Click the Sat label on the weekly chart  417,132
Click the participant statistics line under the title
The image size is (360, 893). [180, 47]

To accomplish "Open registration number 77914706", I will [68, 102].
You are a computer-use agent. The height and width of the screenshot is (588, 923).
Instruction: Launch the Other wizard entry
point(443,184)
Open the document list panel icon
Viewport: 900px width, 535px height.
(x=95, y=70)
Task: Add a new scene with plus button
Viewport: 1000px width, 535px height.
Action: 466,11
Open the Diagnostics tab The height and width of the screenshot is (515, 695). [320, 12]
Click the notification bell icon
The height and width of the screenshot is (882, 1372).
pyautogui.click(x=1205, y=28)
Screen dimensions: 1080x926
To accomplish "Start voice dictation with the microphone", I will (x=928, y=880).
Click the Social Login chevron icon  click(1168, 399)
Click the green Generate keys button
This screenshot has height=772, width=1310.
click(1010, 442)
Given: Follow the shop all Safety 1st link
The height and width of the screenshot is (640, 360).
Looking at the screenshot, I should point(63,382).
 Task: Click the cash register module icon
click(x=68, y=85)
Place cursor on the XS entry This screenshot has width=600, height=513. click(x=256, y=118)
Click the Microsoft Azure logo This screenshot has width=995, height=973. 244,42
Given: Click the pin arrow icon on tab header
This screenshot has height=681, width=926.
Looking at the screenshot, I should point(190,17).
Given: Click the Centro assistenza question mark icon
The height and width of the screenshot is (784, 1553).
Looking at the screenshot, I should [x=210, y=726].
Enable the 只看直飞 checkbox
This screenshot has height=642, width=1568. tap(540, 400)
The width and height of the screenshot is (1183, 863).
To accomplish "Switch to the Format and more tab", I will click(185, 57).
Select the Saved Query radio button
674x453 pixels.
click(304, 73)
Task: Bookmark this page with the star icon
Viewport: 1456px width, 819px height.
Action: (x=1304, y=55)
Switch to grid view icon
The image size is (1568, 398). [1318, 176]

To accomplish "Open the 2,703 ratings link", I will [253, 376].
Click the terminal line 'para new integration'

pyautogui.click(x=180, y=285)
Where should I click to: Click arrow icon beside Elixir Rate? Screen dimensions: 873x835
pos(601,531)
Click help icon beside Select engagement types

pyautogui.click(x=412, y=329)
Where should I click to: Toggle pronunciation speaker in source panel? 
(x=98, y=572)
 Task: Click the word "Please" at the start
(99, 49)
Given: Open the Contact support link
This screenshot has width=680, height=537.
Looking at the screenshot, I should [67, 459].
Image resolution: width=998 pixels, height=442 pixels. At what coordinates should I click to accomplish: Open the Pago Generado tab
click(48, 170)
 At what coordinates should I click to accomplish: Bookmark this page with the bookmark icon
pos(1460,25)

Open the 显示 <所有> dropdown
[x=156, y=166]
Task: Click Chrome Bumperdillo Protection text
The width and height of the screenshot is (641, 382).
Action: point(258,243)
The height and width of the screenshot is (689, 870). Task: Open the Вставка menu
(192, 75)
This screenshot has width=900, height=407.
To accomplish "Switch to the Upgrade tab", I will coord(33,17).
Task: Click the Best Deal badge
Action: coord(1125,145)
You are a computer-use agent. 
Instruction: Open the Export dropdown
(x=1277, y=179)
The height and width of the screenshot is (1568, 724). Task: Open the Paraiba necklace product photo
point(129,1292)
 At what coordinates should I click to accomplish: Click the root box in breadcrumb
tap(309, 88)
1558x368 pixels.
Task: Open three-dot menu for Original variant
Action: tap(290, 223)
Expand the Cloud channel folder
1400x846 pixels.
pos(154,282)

- - - -

ACTION ITEM =
For each line in the data that holds the word "computer", copy the line.

SOLUTION =
You are a computer-use agent. The height and width of the screenshot is (588, 923).
You are a computer-use agent. 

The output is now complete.